Which is good. Because for a long time, it was as if tattooing had been invented the very day you went to get your first tattoo. That was cool, we liked it that way and so did the tattooists, but like most kinds of cool, this stance bred a certain kind of insecurity—the margins are lonely as well as supportive. And even outlaws want what they have not got. So at a certain point, things began to change; Don Ed Hardy (who curated the show along with Ann Philbin and James Elaine of the Drawing Center) had a lot to do with that. When, in the ’70s, Hardy began to emerge as a tattoo artist, unofficial chief tattoo historian, and spokesman for the still-nascent “legitimate” tattoo world, he worked hard to change tattooing’s image from weird sideshow attraction and redneck/lowlife practice to actual art form. The Modern Primitives issue of Re:Search, in 1989, made a difference, too: it seemed as if you couldn’t go into a tattoo shop without finding a copy, right next to the tattooist’s portfolio, and no hipster’s library was complete without one. Tattooing still seemed like a weird thing to do, even in that context, but it was smarter somehow, keeping company with J. G. Ballard and William Burroughs and Survival Research Labs—more like something worth respecting.

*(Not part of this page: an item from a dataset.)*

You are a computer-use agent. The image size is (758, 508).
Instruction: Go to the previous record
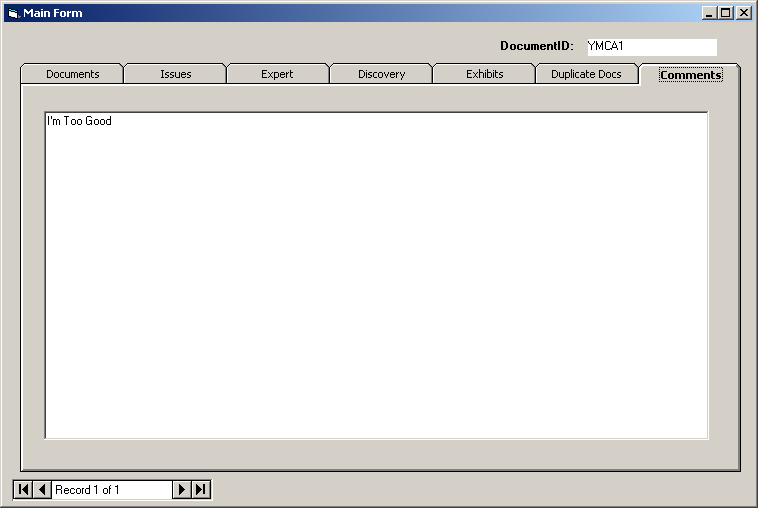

Which it was all along, anyway; “Pierced Hearts and True Love” proves that if nothing else. Look at George Burchett’s drawings from the beginning of the century and you can’t help but marvel at what he was able to do with limited training and resources. Burchett’s work would look good anywhere, on anyone’s body, in anyone’s gallery or museum (the portraits of his wife are especially spectacular). And when you look at the drawings from the Horiyoshis I, II, and III, it’s like the point of a needle opening into a hidden culture hundreds of years old. The same with the clarity and directness of the early American work: Sailor Jerry’s ships and Rock of Ages, Dainty Dotty’s 1940s babes, and endless anonymous flags and flowers. So what if the work was done variously for and by yakuza and whores and sailors and assorted crazies: you can feel their power just the same, no less beautiful, some of them, for being the product of an outlaw practice.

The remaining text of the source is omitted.